I am struggling to go to bed tonight because I know that life as I know it forever changes tomorrow. I am usually one that embraces change and looks forward to new situations so why am I struggling tonight? I think maybe it is because I have just had enough changes for one year. I think I have met my emotional quota this year. Some changes have been excellent and amazing and more than I could possibly dream into reality while others have been challenging to say the least. Graeme came home and has been such a bright and oh so happy addition to our family. Lily Wen continues to grow and define herself. As a Mom, I am so fulfilled and so BLESSED. Graeme has had 3 surgeries in the last year and bless his heart has more to come. He bounces back so quickly though and the way he spreads Joy is simply a gift. His language is expanding rapidly and even though his speech is hard to understand, he is persistant when sharing a message. The divorce has been our biggest challenge. I have tried to be very private about it on this blog but it has affected us all deeply and we still struggle to find the new normal if there is such a thing. In that area, we take things one day at a time. We had a wonderful summer and I had more time off than I have ever taken in the past to spend time with the wee ones, our family and friends. It has rejuvenated me and so we move forward.

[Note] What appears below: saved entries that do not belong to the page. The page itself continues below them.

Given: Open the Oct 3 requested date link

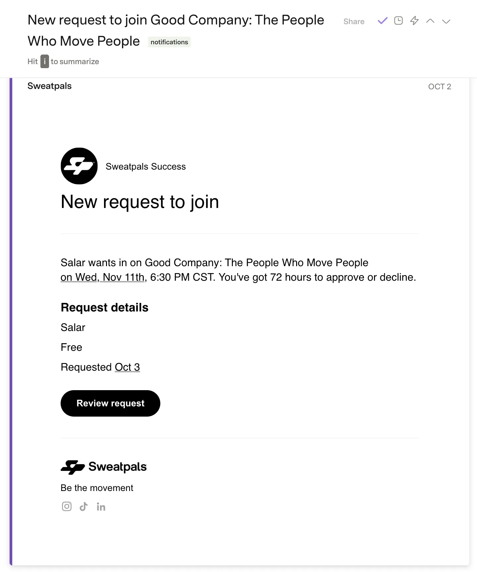Looking at the screenshot, I should tap(128, 367).
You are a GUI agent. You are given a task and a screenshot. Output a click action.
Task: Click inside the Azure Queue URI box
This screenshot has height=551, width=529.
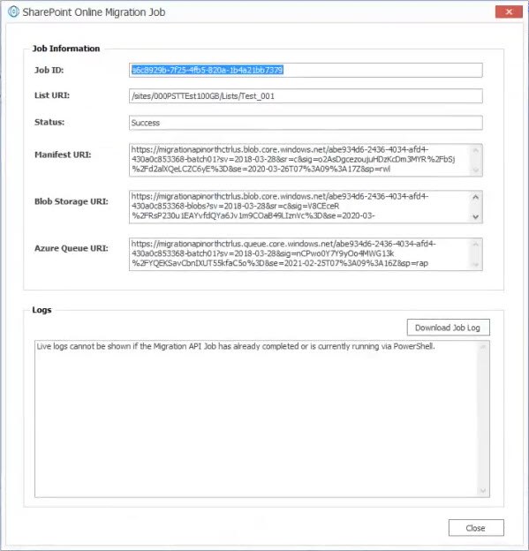(299, 254)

This brings us to tomorrow when Lily Wen and I will visit the "big school" and her new kindergarten classroom. She will meet her classmates and visit with her teacher. I have been dreading this day all summer...WHY? I can say that it is because she is just too little (or petite) to go to the big school or I can tell myself that it is because I work 25 minutes away (and that is just too far, isn't it). In reality, she is growing up. I want to hold that sweet little baby that I held in China 5 years ago for the first time again. I want to watch her take her first tentative steps and listen to her first words again. I want to turn back that clock. I just want LIFE to slow down. It is going by way to quickly for me.
In the morning, I will watch my beautiful daughter embrace this change. She is nervous but so very excited. She is moving forward. She is passing another milestone in her journey of life. I will be excited and happy with her and she will not know how I am struggling on the inside as I watch her grow, ever seeking her independence. Am I ready for kindergarten? NO! I better get ready because she is ready! (Can you imagine when she goes to high school, wants to learn to drive or gets Married?) One day at a time. The new normal. Embracing Change or NOT!

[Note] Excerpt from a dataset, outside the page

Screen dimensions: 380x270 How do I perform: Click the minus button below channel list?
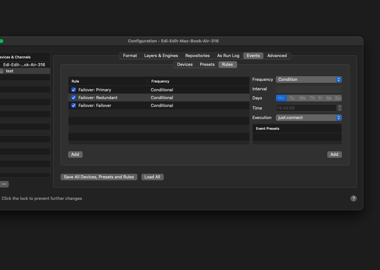click(4, 184)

Winter Spectacular - Dylan's Dance
1 day ago
10 comments:
Sending a big hug your way Margaret...and know I'll be holding you in my prayers!!!
M~
I have been told that change isn't in my vocab so I SOOO hear what you are saying!!!

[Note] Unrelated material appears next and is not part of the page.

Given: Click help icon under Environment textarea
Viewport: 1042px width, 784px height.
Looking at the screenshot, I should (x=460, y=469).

I sorry for the tough time you are going though at the moment! WISHING there was something apart from prayers and cyber hugs....
The big steps in life are the hardest!
I am really dreading school starting for Arli she is my baby! I thought the twins going off was tough but this is going to be much harder!!! (she doesn't start till JAN)
Big hugs coming from me, too!!!
Changes and new challenges can be so difficult! You're such an amazing and wonderful Mom -- I can just tell these things! Starting kindergarten can be hard (esp. on the Mom!), but I have no doubt that she is ready and you may be surprised at how much fun it is for her and you as you watch her learn and grow. Take care. Keeping good thoughts for you!
Janet
THAT was a TERRIFIC blogpost. right there w/ you babe. ;) allie
I think toddler-hood and preschool are my favorite ages, so kindergarten is a hard transition for me too especially when it is my baby going. However, I can honestly say I have enjoyed every stage right up to that smelly wrestling and football playing thirteen year old in my house. You will enjoy them all too, and kindergarten is lots of fun! I am praying for you. Love, Tamara
Margaret...I'm sorry its been an emotional year for you. Life is always changing and FAST! I honestly can not believe its August already. I always tear up on the first day of Kindergarten...but oh what fun times wait ahead for you and your wee ones! Its always sad to watch them grow but exciting in other ways.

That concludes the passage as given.